A comeback phrase customer-facing professionals fall back on when they are not trained well or work in companies that have compartmentalized processes.
It makes the company look bad and the customer helpless. Instead of saying you are not responsible, tell the customer that you can connect or direct them to the person who can help.
3. "It's impossible"
This conveys a hopeless and pessimistic outlook. And saying such things might even affect your performance and growth in the company. Employers recognize and appreciate folks with a can-do attitude.
A hard no should not always be the answer to a challenge, especially if it is within your area of expertise.
"Let me check on it again" is a better response. State any worries that you have about the task along with that. Be honest about any limitations that you might face.
4. "Whatever you say"
It's tempting to use this in a heated discussion. We've all been there. You just want it to end rather than say more things you'll regret.

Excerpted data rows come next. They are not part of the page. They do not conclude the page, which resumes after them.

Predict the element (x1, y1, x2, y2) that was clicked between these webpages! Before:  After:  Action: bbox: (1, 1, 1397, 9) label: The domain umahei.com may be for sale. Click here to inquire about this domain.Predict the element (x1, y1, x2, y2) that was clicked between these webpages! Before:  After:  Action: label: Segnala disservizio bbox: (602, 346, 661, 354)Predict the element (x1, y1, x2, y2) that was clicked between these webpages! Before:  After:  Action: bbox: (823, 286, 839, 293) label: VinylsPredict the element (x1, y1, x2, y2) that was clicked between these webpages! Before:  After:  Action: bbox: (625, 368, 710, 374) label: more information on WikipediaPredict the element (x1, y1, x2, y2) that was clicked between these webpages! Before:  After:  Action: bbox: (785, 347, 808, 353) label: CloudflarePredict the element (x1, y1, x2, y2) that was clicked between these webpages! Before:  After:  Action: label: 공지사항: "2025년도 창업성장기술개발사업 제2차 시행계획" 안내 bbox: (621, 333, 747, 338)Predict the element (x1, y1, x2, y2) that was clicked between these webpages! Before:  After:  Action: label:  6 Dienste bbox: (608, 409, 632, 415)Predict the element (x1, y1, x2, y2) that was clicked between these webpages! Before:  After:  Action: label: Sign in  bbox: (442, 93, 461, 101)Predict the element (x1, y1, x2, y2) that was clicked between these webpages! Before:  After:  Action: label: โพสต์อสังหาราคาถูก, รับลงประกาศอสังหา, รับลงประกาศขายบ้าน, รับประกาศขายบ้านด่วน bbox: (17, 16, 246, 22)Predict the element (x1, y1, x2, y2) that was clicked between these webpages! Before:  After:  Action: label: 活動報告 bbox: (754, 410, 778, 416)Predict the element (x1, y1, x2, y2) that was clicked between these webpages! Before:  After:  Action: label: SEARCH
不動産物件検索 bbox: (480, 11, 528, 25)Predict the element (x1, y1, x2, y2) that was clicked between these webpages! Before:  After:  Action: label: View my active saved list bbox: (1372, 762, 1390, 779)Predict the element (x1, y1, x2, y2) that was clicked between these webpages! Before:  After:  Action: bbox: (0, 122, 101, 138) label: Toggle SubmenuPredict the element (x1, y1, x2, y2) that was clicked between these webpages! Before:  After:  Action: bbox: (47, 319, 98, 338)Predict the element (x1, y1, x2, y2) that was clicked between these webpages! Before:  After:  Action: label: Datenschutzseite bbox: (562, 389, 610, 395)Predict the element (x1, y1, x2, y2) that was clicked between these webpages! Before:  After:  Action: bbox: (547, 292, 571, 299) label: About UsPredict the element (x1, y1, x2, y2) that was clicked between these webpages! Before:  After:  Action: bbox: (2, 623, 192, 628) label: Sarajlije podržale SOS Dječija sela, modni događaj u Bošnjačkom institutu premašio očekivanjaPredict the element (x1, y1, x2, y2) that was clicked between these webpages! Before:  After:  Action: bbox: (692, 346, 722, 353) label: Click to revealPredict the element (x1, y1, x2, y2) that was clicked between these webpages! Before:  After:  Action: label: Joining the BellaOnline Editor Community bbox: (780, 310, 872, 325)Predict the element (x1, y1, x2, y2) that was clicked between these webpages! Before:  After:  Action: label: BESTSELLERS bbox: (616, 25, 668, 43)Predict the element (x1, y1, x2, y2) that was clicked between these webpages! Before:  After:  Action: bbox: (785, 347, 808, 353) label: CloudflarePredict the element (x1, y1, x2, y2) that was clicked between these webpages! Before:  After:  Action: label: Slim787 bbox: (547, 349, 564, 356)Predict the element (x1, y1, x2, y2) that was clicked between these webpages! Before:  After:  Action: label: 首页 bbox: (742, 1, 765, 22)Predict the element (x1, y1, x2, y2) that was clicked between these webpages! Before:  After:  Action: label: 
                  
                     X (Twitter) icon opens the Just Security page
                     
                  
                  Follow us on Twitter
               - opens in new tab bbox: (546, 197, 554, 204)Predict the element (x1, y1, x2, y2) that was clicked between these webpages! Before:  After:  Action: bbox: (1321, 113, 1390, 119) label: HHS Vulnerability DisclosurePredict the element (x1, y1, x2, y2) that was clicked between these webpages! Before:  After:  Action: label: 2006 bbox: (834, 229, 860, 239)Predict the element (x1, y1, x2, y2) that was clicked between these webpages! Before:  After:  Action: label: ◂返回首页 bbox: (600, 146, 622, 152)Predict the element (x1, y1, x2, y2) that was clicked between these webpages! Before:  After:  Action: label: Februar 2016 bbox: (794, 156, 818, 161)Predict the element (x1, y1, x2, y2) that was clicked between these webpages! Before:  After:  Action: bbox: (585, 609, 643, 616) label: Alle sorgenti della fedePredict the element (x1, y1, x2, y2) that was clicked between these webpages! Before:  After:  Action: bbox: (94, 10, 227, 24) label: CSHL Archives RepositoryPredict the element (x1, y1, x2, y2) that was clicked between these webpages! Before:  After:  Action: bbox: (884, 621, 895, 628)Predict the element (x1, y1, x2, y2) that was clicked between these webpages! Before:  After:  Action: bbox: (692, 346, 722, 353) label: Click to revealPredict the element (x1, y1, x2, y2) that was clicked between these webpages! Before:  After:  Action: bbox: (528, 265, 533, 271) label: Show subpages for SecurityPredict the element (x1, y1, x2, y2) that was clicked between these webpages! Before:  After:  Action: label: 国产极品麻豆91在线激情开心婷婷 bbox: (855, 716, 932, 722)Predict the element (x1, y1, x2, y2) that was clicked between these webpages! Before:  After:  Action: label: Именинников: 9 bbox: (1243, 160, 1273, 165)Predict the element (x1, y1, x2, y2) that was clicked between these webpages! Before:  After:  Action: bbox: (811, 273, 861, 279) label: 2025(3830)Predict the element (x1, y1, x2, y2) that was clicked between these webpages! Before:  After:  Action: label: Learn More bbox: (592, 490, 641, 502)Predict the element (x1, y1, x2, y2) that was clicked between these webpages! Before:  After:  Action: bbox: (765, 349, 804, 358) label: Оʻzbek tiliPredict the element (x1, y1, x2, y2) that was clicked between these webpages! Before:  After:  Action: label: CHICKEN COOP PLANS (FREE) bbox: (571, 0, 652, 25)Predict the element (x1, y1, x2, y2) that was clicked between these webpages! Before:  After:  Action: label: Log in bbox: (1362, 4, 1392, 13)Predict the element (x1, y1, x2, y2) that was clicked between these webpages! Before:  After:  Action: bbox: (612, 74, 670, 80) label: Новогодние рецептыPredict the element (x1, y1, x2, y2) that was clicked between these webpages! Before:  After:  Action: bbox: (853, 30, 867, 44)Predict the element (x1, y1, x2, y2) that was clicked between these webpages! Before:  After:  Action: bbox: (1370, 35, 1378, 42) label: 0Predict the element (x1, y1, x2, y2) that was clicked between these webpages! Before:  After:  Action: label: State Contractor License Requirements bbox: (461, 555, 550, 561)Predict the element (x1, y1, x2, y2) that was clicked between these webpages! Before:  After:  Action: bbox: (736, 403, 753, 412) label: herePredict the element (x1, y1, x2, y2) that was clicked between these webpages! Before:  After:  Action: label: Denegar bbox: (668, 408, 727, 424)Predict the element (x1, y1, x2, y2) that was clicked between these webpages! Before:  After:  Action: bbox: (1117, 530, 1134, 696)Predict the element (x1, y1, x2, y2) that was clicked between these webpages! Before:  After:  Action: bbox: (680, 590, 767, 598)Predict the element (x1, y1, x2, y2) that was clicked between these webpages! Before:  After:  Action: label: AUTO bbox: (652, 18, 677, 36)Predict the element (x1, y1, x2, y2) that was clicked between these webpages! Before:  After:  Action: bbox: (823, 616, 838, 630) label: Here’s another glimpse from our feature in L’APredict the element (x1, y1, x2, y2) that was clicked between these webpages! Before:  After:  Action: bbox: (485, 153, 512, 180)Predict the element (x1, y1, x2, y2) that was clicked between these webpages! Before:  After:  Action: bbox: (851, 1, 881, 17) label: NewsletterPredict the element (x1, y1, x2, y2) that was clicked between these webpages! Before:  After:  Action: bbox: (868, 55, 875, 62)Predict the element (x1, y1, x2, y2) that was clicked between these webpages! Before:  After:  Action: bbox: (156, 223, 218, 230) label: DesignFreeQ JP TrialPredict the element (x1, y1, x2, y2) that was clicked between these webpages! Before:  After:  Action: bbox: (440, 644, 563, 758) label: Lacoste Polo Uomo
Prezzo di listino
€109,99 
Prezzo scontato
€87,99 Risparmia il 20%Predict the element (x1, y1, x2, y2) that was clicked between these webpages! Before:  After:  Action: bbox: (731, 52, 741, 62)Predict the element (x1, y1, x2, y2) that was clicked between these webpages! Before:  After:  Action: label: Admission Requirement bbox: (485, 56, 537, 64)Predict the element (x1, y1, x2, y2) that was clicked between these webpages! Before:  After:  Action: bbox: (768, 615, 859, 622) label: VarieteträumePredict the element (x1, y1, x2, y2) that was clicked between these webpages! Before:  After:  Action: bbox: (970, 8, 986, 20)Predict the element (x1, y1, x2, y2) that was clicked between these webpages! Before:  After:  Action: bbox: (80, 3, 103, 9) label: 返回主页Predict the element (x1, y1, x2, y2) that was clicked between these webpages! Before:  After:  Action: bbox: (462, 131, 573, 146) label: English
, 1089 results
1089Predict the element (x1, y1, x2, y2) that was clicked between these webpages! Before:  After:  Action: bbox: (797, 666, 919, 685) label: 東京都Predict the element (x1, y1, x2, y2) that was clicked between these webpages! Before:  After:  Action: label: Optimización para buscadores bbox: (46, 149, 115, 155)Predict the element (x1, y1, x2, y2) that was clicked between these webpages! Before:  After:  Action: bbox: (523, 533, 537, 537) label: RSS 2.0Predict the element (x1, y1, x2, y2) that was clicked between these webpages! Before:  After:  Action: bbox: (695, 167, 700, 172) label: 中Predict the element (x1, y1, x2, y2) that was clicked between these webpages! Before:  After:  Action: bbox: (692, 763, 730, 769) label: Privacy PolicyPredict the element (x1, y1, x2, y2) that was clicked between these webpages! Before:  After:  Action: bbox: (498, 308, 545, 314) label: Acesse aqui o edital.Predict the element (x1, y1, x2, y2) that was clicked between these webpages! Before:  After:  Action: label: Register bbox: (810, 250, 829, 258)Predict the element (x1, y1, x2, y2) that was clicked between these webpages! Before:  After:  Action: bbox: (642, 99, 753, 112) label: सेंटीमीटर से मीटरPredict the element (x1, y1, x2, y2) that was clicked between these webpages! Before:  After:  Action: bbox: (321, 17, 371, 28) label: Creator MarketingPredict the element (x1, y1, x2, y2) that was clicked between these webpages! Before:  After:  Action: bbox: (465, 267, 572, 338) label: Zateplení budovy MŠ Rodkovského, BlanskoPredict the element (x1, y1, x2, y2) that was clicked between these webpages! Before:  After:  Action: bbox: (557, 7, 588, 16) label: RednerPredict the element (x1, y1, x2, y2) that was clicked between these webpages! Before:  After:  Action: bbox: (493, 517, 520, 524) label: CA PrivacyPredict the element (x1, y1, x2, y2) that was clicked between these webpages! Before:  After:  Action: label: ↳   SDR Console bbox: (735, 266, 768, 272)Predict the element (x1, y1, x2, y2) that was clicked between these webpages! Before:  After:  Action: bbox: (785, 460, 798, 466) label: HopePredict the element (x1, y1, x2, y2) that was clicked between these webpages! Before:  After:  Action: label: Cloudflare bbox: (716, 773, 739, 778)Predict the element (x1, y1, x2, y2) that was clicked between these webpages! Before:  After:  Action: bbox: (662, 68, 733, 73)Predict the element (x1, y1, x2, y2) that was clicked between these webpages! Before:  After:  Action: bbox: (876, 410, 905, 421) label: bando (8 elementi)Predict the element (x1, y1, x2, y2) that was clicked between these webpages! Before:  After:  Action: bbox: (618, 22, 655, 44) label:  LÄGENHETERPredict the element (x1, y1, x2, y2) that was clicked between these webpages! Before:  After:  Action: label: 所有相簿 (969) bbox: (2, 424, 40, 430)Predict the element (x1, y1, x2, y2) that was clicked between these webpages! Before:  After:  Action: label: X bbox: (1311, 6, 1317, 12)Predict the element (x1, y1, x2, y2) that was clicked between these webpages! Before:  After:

It isn't very respectful, nonetheless. Stating how you feel will do you good in this case. You can say, "Can we have a short break? My emotions are affecting my judgment. Let's think this through first."
5. "This is pointless"
Yes, maybe to some. But not to everyone else in the room. It can make the one talking feel like her opinion doesn't matter.
All meeting participants should feel comfortable and confident in participating in the discussion. Ideas flow when folks are.
If you feel that it's completely irrelevant to the meeting agenda, you can say, "What do you think if we do it this way?" or "I see why you would say that, but can we try this instead?"
6. "You are on mute"
A common virtual meeting faux pas. While it's pretty much stating the obvious, this phrase can affect the speaker's self-confidence, especially when multiple meeting participants say it.
In this age of virtual meetings, everyone is expected to understand how essential remote tools work. Even if we know how they work, unintended mishaps can still happen. It can be a simple case of forgetting to unmute the microphone, nothing more.
A quick reminder is all the person needs. "I can't hear what you're saying. Can you please check your mic's settings?"
If your teammate keeps doing it in every meeting, well, that's a whole different story.
7. "Let's wait a few minutes for everyone to join"
It shows a lack of respect for those who joined the call on time. While there may be genuine reasons for others to be late, asking the ones present to wait can be offensive.
Instead of using this phrase, you can buy more time by asking participants how they are or what they are working on. These initial five minutes provide you an opportunity to spark their imagination.
8. "No offense, but..."
Most of the time, everything that comes after this preemptive phrase is offensive. It barely softens the blow. It's similar to saying "Not to brag, but."
You might be tempted to say this when someone said the wrong thing. Instead of saying this, you can start with "Here's why I disagree."
9. "Let's just take this one offline"
Doesn't this feel like fight words to you? Yeah?
While you may mean that you would like to handle the matter later, the receiver can feel that their contribution is not significant enough to be discussed at that time.
A more proper way to say this is, "While this is an important topic, it is outside the scope of this meeting. I'll email you right after this so we can schedule a time to talk."
10. "I don't care"
The most effective leaders have a high level of emotional intelligence. They know how to control emotions during meetings. And that's important. It stops you from being brash when your plans go off course.
For example, if someone says or does something that doesn't align with the meeting agenda, saying "I don't care" is off-putting.
Try this instead: "We can't talk about this right now since it's not part of the agenda. But we can come back to this at a different date."
11. "I don't have time for this right now"
Meetings, whether high-stake or not, should not take longer than it should. But sometimes, there are folks who are just too eager to voice out their concerns.
If your stress level is already at peak 100%, there is a big chance that you will utter these words.
Take a deep breath, look the person in the eye, and say, "Let's put this on hold for now since we're running out of time here."
Words of Wisdom
To have productive and successful meetings, avoid using offensive phrases that can shut down communication and collaboration.
Instead, watch your words and use more positive and constructive language that creates an environment where everyone feels heard and respected.
It will go a long way in creating a dream team that stays and works together more effectively towards a common goal.